## Your objective
For each line of the data below that contains "computer", return that line.

[Opening Data extracts section]

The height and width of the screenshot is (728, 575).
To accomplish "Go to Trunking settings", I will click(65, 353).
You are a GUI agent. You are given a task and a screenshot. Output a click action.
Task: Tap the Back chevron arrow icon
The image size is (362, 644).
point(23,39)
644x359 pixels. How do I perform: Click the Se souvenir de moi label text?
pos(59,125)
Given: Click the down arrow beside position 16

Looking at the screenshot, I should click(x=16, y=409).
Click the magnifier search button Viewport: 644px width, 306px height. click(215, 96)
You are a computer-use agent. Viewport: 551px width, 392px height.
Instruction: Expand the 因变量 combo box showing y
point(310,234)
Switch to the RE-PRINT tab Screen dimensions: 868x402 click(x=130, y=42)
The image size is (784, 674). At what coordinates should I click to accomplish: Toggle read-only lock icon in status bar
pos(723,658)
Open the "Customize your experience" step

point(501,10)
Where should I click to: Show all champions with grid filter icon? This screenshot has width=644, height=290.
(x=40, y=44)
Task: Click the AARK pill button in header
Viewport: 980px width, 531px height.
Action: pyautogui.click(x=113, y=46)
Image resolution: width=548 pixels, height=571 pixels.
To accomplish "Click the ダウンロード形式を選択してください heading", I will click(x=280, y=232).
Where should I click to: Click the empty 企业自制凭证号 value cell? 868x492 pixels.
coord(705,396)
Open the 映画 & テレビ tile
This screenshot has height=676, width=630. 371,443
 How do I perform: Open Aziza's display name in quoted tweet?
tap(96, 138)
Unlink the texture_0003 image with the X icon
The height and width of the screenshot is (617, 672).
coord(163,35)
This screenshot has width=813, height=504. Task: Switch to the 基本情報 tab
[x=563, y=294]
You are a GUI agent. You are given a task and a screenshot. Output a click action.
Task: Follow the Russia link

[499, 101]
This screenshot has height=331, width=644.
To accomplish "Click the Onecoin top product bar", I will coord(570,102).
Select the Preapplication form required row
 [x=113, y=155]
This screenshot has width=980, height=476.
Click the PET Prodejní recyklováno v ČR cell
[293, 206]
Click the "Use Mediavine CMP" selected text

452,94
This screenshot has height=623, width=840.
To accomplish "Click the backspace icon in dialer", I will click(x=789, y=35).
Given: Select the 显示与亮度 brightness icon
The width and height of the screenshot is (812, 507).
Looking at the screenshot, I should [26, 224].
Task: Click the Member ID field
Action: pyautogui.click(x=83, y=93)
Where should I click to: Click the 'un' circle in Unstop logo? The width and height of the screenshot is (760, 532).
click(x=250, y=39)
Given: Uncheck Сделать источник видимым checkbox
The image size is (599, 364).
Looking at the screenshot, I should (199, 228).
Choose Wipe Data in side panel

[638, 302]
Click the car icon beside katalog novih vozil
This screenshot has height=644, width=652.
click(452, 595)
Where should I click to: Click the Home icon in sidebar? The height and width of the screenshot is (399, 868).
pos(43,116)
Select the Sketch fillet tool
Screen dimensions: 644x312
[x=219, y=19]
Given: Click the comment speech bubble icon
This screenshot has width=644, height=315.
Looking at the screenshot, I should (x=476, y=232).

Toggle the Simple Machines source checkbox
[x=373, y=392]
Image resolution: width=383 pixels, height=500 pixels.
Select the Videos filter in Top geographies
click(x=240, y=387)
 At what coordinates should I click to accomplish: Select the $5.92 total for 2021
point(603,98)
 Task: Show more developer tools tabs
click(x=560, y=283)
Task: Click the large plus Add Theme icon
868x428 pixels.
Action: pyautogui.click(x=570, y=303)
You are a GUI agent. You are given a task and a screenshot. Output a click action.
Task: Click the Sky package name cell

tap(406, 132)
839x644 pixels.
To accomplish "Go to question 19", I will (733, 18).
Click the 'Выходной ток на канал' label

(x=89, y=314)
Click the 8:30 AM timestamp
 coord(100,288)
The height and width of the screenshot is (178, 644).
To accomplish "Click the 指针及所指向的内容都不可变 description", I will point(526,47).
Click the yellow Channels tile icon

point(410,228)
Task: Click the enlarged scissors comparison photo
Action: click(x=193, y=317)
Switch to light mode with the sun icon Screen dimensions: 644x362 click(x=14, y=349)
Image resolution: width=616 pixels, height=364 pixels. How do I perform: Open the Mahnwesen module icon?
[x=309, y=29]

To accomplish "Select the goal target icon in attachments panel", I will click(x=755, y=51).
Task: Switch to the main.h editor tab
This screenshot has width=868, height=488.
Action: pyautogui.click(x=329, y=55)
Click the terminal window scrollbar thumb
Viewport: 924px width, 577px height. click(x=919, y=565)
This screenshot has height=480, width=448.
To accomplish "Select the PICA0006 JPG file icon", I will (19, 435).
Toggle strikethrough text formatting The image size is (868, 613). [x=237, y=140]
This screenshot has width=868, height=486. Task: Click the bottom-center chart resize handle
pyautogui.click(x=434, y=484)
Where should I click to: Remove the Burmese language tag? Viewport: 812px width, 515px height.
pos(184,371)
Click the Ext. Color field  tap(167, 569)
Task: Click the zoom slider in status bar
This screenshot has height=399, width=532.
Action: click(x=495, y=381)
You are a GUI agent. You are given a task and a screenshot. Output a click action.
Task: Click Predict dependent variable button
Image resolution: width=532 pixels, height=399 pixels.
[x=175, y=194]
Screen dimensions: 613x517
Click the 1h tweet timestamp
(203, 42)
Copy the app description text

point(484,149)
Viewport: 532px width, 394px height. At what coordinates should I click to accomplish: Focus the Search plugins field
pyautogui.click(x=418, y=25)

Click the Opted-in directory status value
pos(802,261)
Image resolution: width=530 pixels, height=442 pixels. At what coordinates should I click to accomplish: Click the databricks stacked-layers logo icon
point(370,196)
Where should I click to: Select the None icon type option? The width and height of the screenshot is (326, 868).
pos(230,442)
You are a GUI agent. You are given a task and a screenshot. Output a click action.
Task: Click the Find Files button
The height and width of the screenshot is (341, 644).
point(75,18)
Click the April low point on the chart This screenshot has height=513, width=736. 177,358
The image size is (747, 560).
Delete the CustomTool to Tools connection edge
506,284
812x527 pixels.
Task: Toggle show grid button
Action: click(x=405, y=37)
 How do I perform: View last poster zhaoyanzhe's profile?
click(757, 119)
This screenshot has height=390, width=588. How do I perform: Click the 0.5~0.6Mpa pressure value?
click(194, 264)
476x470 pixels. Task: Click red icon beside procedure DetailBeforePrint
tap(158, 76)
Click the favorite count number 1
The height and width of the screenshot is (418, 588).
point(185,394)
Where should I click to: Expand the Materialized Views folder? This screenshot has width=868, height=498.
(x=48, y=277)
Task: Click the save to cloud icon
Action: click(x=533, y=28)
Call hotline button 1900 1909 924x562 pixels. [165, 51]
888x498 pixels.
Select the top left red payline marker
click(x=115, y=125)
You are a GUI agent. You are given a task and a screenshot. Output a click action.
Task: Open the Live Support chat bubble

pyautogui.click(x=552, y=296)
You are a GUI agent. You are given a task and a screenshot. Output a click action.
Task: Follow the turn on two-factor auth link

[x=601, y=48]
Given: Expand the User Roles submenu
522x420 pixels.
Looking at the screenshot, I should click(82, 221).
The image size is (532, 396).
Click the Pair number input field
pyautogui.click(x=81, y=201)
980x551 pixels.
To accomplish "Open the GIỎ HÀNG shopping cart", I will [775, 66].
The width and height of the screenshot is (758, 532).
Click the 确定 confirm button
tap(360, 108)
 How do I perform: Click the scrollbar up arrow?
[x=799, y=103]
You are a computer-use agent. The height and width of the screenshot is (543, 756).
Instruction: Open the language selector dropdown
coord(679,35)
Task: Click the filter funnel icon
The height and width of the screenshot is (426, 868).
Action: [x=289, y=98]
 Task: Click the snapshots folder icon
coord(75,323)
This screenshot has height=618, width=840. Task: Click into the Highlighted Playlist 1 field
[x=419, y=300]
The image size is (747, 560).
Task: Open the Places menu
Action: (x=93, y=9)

[Closing Data extracts section]

## Answer section
You are a computer-use agent. Viewport: 551px width, 392px height.
You are a computer-use agent. The height and width of the screenshot is (543, 756).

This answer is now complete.